## Task requirements
Could you show each line of the records that contains the word "المياه"?

## Records excerpted from a collection
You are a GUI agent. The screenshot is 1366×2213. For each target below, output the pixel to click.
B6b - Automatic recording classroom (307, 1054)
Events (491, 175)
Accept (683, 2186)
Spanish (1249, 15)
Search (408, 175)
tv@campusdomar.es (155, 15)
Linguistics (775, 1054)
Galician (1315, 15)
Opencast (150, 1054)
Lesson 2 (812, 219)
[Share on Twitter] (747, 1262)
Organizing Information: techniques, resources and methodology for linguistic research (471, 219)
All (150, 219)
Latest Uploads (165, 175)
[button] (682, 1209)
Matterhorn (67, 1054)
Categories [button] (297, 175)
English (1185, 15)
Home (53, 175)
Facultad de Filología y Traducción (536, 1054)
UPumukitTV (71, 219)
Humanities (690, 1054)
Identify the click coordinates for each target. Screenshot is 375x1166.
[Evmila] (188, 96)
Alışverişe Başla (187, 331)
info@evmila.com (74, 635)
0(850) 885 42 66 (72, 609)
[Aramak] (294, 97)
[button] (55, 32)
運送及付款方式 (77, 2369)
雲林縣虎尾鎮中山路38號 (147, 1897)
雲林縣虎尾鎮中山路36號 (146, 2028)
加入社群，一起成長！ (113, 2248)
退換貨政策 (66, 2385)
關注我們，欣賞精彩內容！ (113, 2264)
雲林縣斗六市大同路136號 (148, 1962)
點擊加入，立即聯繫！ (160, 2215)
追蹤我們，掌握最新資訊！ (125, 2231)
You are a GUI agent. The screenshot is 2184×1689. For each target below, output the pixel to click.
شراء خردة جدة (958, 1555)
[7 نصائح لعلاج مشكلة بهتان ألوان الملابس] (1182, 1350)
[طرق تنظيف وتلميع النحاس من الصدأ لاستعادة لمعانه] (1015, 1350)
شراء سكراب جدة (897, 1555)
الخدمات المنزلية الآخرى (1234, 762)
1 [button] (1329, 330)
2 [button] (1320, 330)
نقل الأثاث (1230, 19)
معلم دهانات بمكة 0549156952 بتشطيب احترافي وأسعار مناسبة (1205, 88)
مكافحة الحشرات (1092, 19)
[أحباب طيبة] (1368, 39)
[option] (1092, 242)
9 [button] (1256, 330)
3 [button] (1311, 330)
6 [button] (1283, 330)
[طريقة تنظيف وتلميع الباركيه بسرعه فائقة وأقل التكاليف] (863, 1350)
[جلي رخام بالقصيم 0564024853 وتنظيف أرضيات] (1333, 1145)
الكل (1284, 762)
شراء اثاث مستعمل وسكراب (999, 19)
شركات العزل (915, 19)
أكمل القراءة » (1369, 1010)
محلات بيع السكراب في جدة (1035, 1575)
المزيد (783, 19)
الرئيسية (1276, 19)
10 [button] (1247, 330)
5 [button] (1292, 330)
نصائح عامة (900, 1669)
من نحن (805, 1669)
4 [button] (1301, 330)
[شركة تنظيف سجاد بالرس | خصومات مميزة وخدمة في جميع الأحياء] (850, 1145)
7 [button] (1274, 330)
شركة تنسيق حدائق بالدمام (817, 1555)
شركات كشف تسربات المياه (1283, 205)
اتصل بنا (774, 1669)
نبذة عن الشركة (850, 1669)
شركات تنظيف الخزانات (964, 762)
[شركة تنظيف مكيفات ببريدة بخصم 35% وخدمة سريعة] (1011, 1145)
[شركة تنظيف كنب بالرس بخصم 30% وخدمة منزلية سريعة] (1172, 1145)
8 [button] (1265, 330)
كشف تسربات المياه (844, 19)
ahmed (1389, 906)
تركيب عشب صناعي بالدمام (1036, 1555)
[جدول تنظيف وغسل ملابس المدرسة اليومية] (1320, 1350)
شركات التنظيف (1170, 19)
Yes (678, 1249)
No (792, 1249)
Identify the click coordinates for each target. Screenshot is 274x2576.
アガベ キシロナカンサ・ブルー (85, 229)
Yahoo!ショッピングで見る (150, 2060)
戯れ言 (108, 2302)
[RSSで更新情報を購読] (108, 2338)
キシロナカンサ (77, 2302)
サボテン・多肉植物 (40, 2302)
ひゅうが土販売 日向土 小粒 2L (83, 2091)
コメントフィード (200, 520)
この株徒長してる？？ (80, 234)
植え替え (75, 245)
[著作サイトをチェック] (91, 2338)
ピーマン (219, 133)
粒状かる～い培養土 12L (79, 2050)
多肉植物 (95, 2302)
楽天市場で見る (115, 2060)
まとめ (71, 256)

## Exercise solution
شركات كشف تسربات المياه (1283, 205)
كشف تسربات المياه (844, 19)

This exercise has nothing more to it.